Rama believes a king must not break a solemn promise and a son should not disobey his father’s command. When exiled to the forest, Rama calmly and rationally accepts his fate, blames himself for hastily accepting the throne without thinking about the consequences and takes the ‘high road’, casting no blame and showing no regrets nor anger toward anyone, neither his scheming stepmother nor his distraught father.
In fact, the biblical story of the Garden of Eden, where Adam and Eve are banished to attain a life experience and prove their worthiness, is very similar to Rama’s banishment. For the sake of his father’s honor, Rama willingly abandons his claim to Kosala’s throne to serve an exile of fourteen years in the forest. He sees his exile as an opportunity, not a curse, revealing his detachment from the material world.
He is the ideal son, the ideal brother, the ideal husband, and he is also an ideal friend. He does not discriminate on account of class towards his friends.

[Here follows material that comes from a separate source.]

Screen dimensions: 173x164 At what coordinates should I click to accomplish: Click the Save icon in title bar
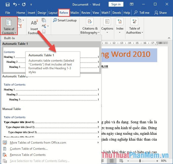tap(7, 4)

When Ravana sent two of his spies to the Vanara camps to gather information about the strengths and weaknesses of Rama’s army, Rama shows great nobility and virtue even towards his enemies and treats them with Kingly courtesy. So Rama is worshipped as the best example of perfect character and human conduct, inspiring all humans for eternity.
This thrilling ancient tale is enjoyable for its spiritual wisdom, the portrayal of idealistic people, and as an enduring love story. The Ramayana teaches that fulfilling one’s obligations is a dharma.
Narayan, R. K. The Ramayana. New Delhi: Vision, 1987. Print.